This final rule creates five new “600 series” ECCNs in CCL Category 1 (ECCNs 1A607, 1B607, 1C607, 1D607, and 1E607) that clarify the EAR controls applicable to certain dissemination, detection and protection “equipment” and related items that the President has determined no longer warrant control under USML Category XIV. Terms such as “part,” “component” “accessories,” “attachments,” and “specially designed” are applied in the same manner in this rule as those terms are defined in Section 772.1 of the EAR. In addition, to assist exporters in determining the control status of their items, a “Specially Designed” Decision Tool and a CCL Order of Review Decision Tool are available on the BIS Web site at: http://www.bis.doc.gov/index.php/decision-tree-tools.

  • New ECCN 1A607 Military dissemination “equipment” for riot control agents, military detection and protection “equipment” for toxicological agents (including chemical, biological, and riot control agents), and related commodities. In new ECCN 1A607, paragraphs .a through .d, paragraph .i, and paragraphs .l through .w are reserved. Paragraph .e of ECCN 1A607 controls “equipment” “specially designed” for military use and for the dissemination of any of the riot control agents controlled in ECCN 1C607.a. Paragraph .f of ECCN 1A607 controls protection “equipment” “specially designed” for military use and for defense against either materials controlled by USML Category XIV(a) or (b) or any of the riot control agents in new ECCN 1C607.a. Paragraph .g of ECCN 1A607 controls decontamination “equipment” not controlled by USML Category XIV(f) that is “specially designed” for military use and for the decontamination of objects contaminated with materials controlled by USML Category XIV(a) or (b). Paragraph .h controls “equipment” not controlled by USML Category XIV(f) that is “specially designed” for military use and for the detection or identification of either materials specified by USML Category XIV(a) or (b) or riot control agents controlled by new ECCN 1C607.a. Paragraph .j controls “equipment” “specially designed” to: (i) Interface with a detector, shelter, vehicle, vessel, or aircraft controlled by the USML or a “600 series” ECCN; and (ii) collect and process samples of articles controlled in USML Category XIV(a) or (b). Paragraph .k controls medical countermeasures that are “specially designed” for military use (including pre- and post- treatments, antidotes, and medical diagnostics) and “specially designed” to counter chemical agents controlled by USML Category XIV(a). Paragraph .x controls “parts,” “components,” “accessories,” and “attachments” that are “specially designed” for a commodity controlled under ECCN 1A607.e, .f, .g, .h, or .j or a defense article controlled in USML Category XIV(f) and that are not enumerated or otherwise described elsewhere in the USML.

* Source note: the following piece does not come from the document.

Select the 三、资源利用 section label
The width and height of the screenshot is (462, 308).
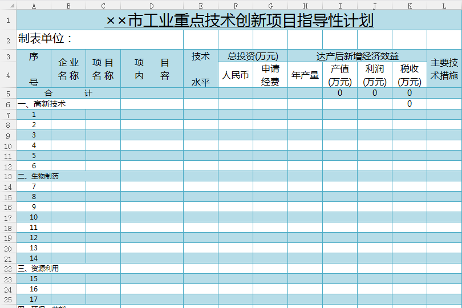pos(38,269)
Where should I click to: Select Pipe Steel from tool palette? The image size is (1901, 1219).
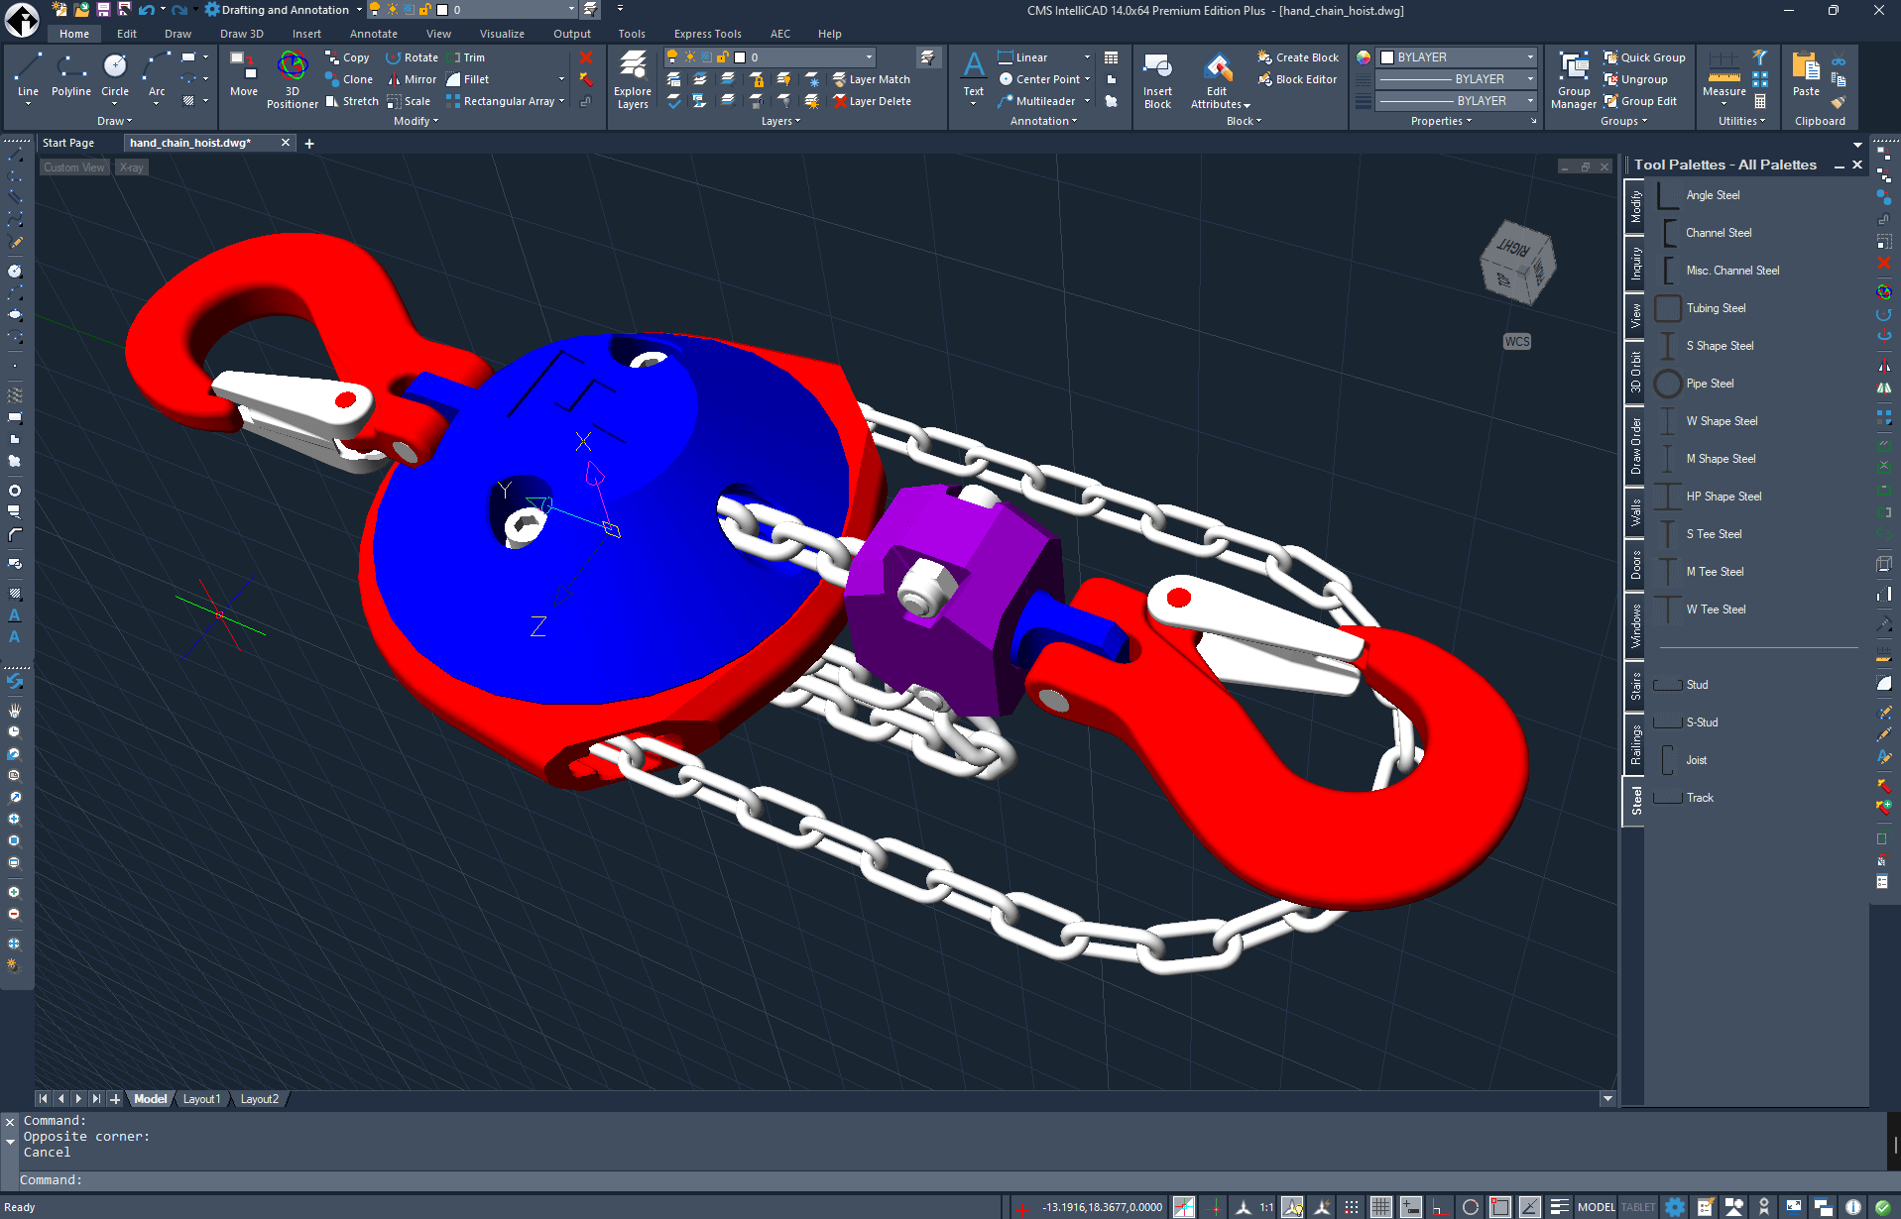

  • New ECCN 1B607 Military test, inspection, and production “equipment” and related commodities “specially designed” for the “development,” “production,” repair, overhaul, or refurbishing of commodities identified in ECCN 1A607 or 1C607, or defense articles enumerated or otherwise described in USML Category XIV.
  • In new ECCN 1B607, paragraph .a controls “equipment,” not including incinerators, that is “specially designed” for the destruction of chemical agents controlled by USML Category XIV(a). Paragraph .b of ECCN 1B607 controls test facilities and “equipment” that are “specially designed” for military certification, qualification, or testing of commodities controlled by new ECCN 1A607.e, .f, .g, .h, or .j or by USML Category XIV(f), except for XIV(f)(1). Paragraph .c of ECCN 1B607 controls tooling and “equipment” “specially designed” for the “development,” “production,” repair, overhaul, or refurbishing of commodities controlled under new ECCN 1A607.e, .f, .g, .h, or .j or USML Category XIV(f). Paragraphs .d through .w are reserved. Paragraph .x controls “parts,” “components,” “accessories,” and “attachments,” not enumerated or otherwise described elsewhere in the USML, that are “specially designed” for a commodity controlled by ECCN 1B607.b or .c or for a defense article controlled by USML Category XIV(f). As indicated above, ECCN 1B607.b does not control test facilities and “equipment” that are “specially designed” for military certification, qualification, or testing of commodities and are enumerated or otherwise described in USML Category XIV(f)(1), as set forth in State’s companion rule to this final rule (e.g., see the equipment in USML Category XIV(f)(1)(ii) that is “specially designed” for testing the articles controlled in paragraph (a), (b), (c), (e), or (f)(4) of USML Category XIV). In addition to the test facilities and “equipment” controlled by ECCN 1B607.b, see the tooling and “equipment” classified under ECCN 2B350 or 2B352 for producing the chemical/biological agents, precursors, or defoliants described in USML Category XIV(a), (b), (c), or (e). The EAR also control tooling and “equipment” to produce the antibodies/polynucleotides and vaccines described in USML Category XIV(g) and (h), respectively, as follows: lab “equipment” designated as EAR99 under the EAR; biological dual-use “equipment” (including protective “equipment”) classified under ECCN 2B352; and EAR-controlled biological systems for making vaccines (involving the use of mice, rabbits, etc.).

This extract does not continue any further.